There is a natural tendency to accumulate duplicates within this data. The customer who bought once before is very likely to have similar requirements again. The prospect who was a target previously remains likely to be within the targeting in the future.
Without other action duplicates will probably creep in.
Whilst within organisations we can understand this tendency, duplication can be seen by the wider world as a lack of care or respect at all sorts of levels, from environmental to individual preferences. In the modern world, sending multiple mailers to the same recipient, may be more than simply wasteful. Failing to correctly manage relationships with your customers can be seen as wrong, or even rude.
Furthermore, recent changes to the data protection landscape, in particular GDPR, magnify the risks, meaning duplicates may expose organisations to significant financial costs.
To correctly appreciate the risks, it is important to align our thinking with the law. GDPR changes a few things, but most fundamental is the idea:
you are guilty unless you prove you are innocent
The law also says data subjects have an absolute right to opt out of direct marketing. It places the duty for keeping data accurate and up to date in your lap. Taken together, these things significantly increase the risks posed by duplicates.

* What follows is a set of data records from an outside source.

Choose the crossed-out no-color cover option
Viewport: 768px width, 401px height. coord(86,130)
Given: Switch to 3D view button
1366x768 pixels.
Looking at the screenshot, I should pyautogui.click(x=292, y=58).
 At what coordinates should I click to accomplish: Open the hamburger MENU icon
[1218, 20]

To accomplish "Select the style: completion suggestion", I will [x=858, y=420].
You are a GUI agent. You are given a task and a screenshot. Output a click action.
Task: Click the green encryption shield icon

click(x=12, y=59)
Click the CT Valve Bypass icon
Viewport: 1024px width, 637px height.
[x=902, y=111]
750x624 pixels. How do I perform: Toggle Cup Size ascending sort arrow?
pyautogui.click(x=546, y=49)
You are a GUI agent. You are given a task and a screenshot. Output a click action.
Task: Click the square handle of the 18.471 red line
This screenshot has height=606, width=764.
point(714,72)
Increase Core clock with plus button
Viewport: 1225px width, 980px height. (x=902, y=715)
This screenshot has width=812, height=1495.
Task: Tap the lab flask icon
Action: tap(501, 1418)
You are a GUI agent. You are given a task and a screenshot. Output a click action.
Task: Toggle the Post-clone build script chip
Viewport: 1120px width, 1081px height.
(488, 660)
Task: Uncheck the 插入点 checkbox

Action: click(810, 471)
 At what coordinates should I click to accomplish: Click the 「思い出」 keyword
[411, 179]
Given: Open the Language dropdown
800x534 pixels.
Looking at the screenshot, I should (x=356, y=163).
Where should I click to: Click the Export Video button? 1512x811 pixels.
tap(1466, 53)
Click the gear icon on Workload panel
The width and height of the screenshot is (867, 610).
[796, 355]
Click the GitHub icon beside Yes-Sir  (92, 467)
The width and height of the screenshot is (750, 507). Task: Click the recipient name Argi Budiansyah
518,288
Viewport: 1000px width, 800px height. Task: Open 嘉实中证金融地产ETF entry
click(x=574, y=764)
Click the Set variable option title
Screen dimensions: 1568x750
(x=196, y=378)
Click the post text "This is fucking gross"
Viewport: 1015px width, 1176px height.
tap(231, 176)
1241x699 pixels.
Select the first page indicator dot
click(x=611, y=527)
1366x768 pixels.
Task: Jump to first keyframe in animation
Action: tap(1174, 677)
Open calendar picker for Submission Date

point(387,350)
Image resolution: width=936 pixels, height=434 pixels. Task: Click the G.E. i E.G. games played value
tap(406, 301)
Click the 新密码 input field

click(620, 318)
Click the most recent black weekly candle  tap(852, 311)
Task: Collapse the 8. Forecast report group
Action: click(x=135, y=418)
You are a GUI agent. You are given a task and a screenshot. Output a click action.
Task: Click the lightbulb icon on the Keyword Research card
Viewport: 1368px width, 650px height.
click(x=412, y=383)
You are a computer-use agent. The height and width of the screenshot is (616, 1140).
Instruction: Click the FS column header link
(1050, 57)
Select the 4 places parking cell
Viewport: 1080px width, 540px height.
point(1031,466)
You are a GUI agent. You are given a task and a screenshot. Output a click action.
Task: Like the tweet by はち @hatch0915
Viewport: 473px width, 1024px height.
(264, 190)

Imagine this scenario. Your database contains 2 records for the same person. You are taking reasonable steps to manage opt outs. But if only one record is marked as an opt out, but you contact the other, you could be hard pressed to prove you are not responsible.
What is more, the recipient knows they said to stop contacting them, and now it's happened again!
It's almost tailor made to aggravate them:
- they have an opinion
- they exercised their right
- it wasn't respected!
If there are multiple data stores, you can immediately see how the complexity grows. Finding all the duplicates in one file is difficult, but you might need to consider data held in many locations, or by diverse teams or individuals.
Eventually, you are likely to need to deal with duplicates in different TYPES of data store, such as customers and prospects. The decision about which record to remove is straightforward in this case, but what about duplicates between ‘Equipment Customers’ and ‘Service Contract Customers’?
These challenges have led many of the largest organisations towards complex approaches and systems to provide ‘Master Data Management’, the holy grail! A single, authoritative, ‘official’ repository for the organisation’s data.
MDM solutions are well beyond the reach, and need of most organisations who still need to manage duplication.
Deduplication, or deduping, is the process of removing duplicates from a set of data. When more than one set of data is being combined, or merged, it is a good time to undertake a ‘purge’ of duplicates. Merge/purge, therefore, is the operation of bringing more than one data set together and in the process ensuring duplicates between the sources are removed. Purge may also be used to describe the removal of records from one dataset, where they appear in another.
These tasks seem well suited to automation using computers. It’s data after all, and computers are really fast at these things right?
An amazing truth about duplicates is they are often really obvious to a human eye, yet it is remarkably difficult to explain how that judgement is arrived at. Humans are extremely good at classifying things, and we do this by spotting similarities. We are so good at it, we can see similarities even when the data is badly formatted, incomplete or has errors on one, or even both, sides. The fact that we cannot easily explain how we know data is duplicated makes the task challenging to automate.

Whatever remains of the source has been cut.